--- Passage for review ---
════════
Reputation: 70993
I get the following warning when using java.net.URLEncoder.encode
:
warning: [deprecation] encode(java.lang.String) in java.net.URLEncoder has been deprecated
What should I be using instead?
Upvotes: 234
Views: 255626
Reputation: 71
The usage of org.apache.commons.httpclient.URI
is not strictly an issue; what is an issue is that you target the wrong constructor, which is depreciated.
Using just
new URI( [string] );
Will indeed flag it as depreciated. What is needed is to provide at minimum one additional argument (the first, below), and ideally two:
escaped
: true if URI character sequence is in escaped form. false otherwise.charset
: the charset string to do escape encoding, if
requiredThis will target a non-depreciated constructor within that class. So an ideal usage would be as such:
new URI( [string], true, StandardCharsets.UTF_8.toString() );
A bit crazy-late in the game (a hair over 11 years later - egad!), but I hope this helps someone else, especially if the method at the far end is still expecting a URI, such as org.apache.commons.httpclient.setURI()
.
Upvotes: 3
Reputation: 126475
Use the class URLEncoder:
URLEncoder.encode(String s, String enc)
Where :
s - String to be translated.
enc - The name of a supported character encoding.
Standard charsets:
US-ASCII Seven-bit ASCII, a.k.a. ISO646-US, a.k.a. the Basic Latin block of the Unicode character set ISO-8859-1 ISO Latin Alphabet No. 1, a.k.a. ISO-LATIN-1
UTF-8 Eight-bit UCS Transformation Format
UTF-16BE Sixteen-bit UCS Transformation Format, big-endian byte order
UTF-16LE Sixteen-bit UCS Transformation Format, little-endian byte order
UTF-16 Sixteen-bit UCS Transformation Format, byte order identified by an optional byte-order mark
Example:
import java.net.URLEncoder;
String stringEncoded = URLEncoder.encode(
"This text must be encoded! aeiou áéíóú ñ, peace!", "UTF-8");
Upvotes: 35
Reputation: 4236
Use the other encode
method in URLEncoder:
URLEncoder.encode(String, String)
════════
--- Problems to solve ---
a: In the URLEncoder discussion, what does the enc parameter of URLEncoder.encode(String s, String enc) stand for?
b: Print the part of the URLEncoder discussion that begins at the words "Reputation: 70993" and stops after "be using instead?".
c: In the URLEncoder discussion, why does one reply say to pass at least one extra argument when constructing an org.apache.commons.httpclient.URI?

Stored data entries:
════════
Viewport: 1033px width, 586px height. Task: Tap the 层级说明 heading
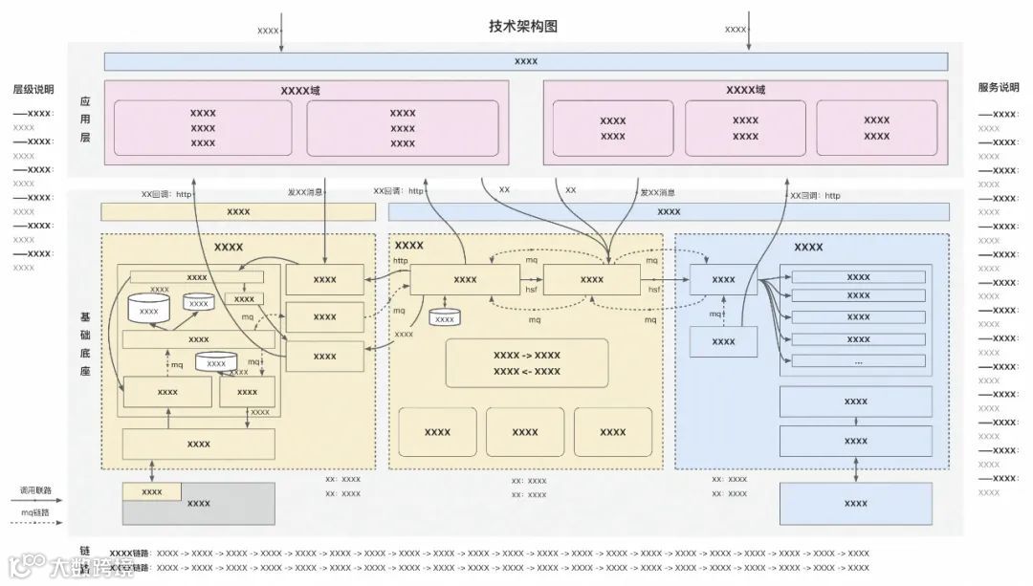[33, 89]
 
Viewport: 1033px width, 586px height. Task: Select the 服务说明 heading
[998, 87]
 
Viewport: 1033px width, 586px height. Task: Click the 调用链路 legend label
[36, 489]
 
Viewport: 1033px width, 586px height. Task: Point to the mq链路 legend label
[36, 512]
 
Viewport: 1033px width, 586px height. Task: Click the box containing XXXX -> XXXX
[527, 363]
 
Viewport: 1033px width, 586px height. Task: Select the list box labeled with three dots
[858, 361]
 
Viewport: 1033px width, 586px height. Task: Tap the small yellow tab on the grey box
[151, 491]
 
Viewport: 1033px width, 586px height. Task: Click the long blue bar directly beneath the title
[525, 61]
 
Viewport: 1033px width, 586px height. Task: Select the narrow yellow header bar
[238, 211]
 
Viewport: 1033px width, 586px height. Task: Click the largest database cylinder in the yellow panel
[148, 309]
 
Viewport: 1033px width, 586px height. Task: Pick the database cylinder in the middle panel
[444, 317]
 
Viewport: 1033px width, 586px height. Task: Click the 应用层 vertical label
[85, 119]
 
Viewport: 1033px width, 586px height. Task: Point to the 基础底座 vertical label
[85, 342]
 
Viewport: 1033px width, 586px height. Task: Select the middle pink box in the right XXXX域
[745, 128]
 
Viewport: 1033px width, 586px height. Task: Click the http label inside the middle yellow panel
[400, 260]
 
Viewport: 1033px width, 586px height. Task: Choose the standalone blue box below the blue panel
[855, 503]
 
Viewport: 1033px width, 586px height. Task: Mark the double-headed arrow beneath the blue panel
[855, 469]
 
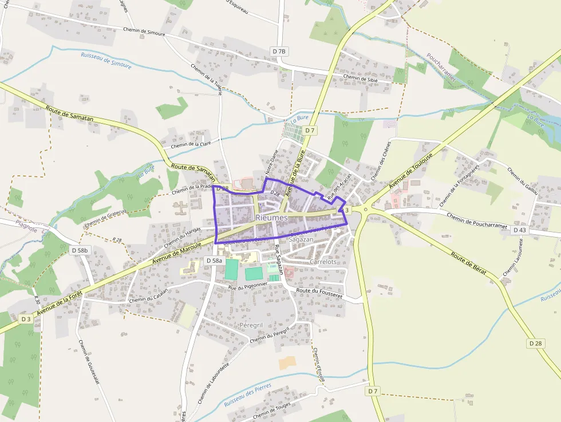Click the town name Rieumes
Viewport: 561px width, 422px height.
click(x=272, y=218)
════════
--- Solutions per task ---
a: The name of a supported character encoding.

b:
Reputation: 70993
I get the following warning when using java.net.URLEncoder.encode
:
warning: [deprecation] encode(java.lang.String) in java.net.URLEncoder has been deprecated
What should I be using instead?

c: Calling new URI with only a string targets a deprecated constructor, so the call is flagged. Supplying at least the escaped argument, and ideally a charset as well, targets a constructor in that class that is not deprecated.